Michael Gove, appointed as secretary of state for education in the 2010 coalition government, made significant changes to the education landscape in England through major educational reform (Kauko, Citation2022). These significant reforms included: the establishment of free schools and the roll-out of academies (Academies Act, Citation2010); reform of Early Years, SEND and the Primary National Curriculum; changes to the Secondary National Curriculum and assessment regimes at GCSE and A- level, implementation of standardised assessments across schooling phases (Hilton, Citation2018; Pratt, Citation2016). The removal of public funding across a range of facets, including the education maintenance allowance (Balloten,Citation2011) and schools buildings programmes, accompanied a rise in tuition fees for higher education and increasing opportunities for private providers. Major reforms of teacher education and a reconsideration of the role of universities in teacher education were introduced concurrently with a reimagining of the status of teaching (Maguire, Citation2014, Department for Education Citation2010). In addition, teachers in “free schools” were not required to be qualified, and academies and free schools did not have to abide by national public pay and conditions regulations for teachers, new “Teacher Standards”(Department for Education, Citation2011) were introduced, and new methods of teacher preparation via the schools direct route were introduced in this period (Macbeath, Citation2011). This era of reform has been strongly identified with minister Gove (Finn, Citation2015). However, these reforms could be considered the beginning of a much longer-term programme of reform by the “neoliberal modernisers” (Wright, Citation2012) in the modern conservative government. Changes implemented during Mr Gove’s ministry from 2010–2014 have generally persisted (Spicksley, Citation2022), and the trajectory of neoliberal modernisation continues to the present.
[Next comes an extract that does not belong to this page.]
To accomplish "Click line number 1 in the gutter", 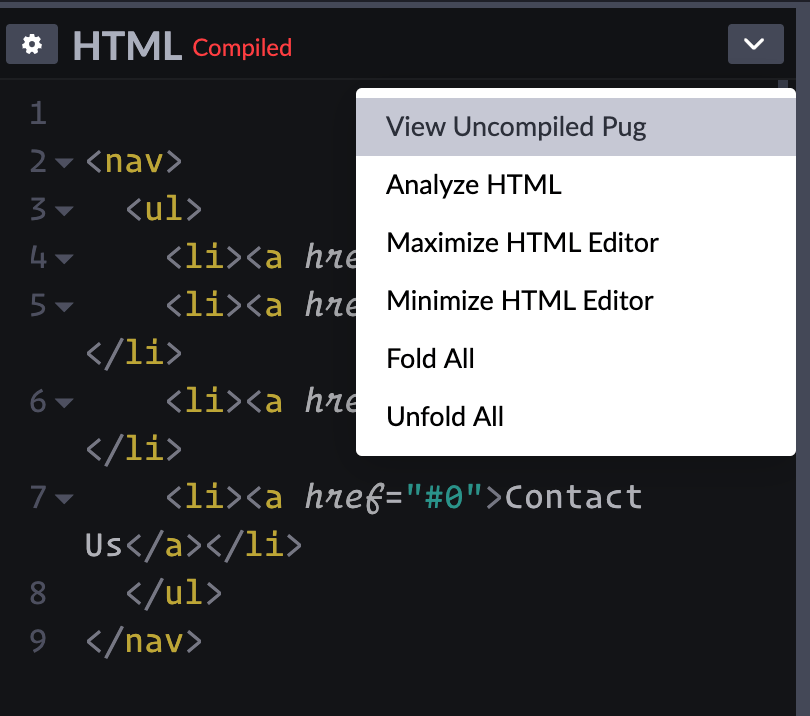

The “modern conservative” period was selected to capture a particular moment education policymaking in England, with the educational reforms delivered as a “raft” with the explicit intention to build a coherent policy framework to reform teacher education: “The Early Career Framework builds on Initial Teacher Training and provides a platform for future development” (Department for Education, Citation2019, P5.) As such, this short period of bold policy intervention presents an opportunity to examine discourses in action, explicit and implicit, in the language of education policy.

2. Method

Two corpora were constructed for this project, one collated education policy documents in the modern conservative era (2010–2021) and a second collated education policy documents in the period (1970–2009). The two corpora were analysed using corpus linguistics tools to identify keywords, and then further exploration of concordance and collocation were used to examine themes within the discourse.

2.1. The focus corpus: Modern Conservative Education Policy (MCEP)

The focus corpus in this project comprised ten education policy documents dating from 2010 to 2019 relating to teaching and teacher education. It includes legislation, review reports and statutory guidance documents. The focus corpus spans four periods of government led by three prime ministers. This corpus was specially constructed for the project, and it comprises documents that capture teacher education policy in the modern conservative era. The focus corpus is called the Modern Conservative Education Policy corpus (MCEP). This corpus was constructed to capture the “zeitgeist” of contemporary conservative education policy (in the Cameron, May and Johnson periods of governance). It is referred to throughout this work as MCEP (Modern Conservative Education Policy corpus) for brevity, though perhaps a longer acronym like MCTEP (to include teaching) might have been more specific.

2.2. The reference corpus: Education Policy Corpus (EPC)

The MCEP corpus was compared with a reference corpus of education policy documents from the period 1970–2009. The reference corpus spans thirteen periods of government led by seven prime ministers. The reference corpus includes government briefings, parliamentary briefings (circulars), reports following reviews commissioned by governments, white papers, green papers, statutory guidance documents and acts of parliament (laws). The reference corpus comprises 40 education policy documents related to teaching and teacher education and is named the Education Policy Corpus (EPC). The reference corpus reflects language use in education policy documents. Comparison with a large body of reference material can highlight specific language practice in the focus corpus, in this case, the MCEP. The EPC represents several different eras of government policymaking and offers a diachronic insight into the language use of policy. A range of document types are included in this corpus to ensure a representative comparison with the MCEP.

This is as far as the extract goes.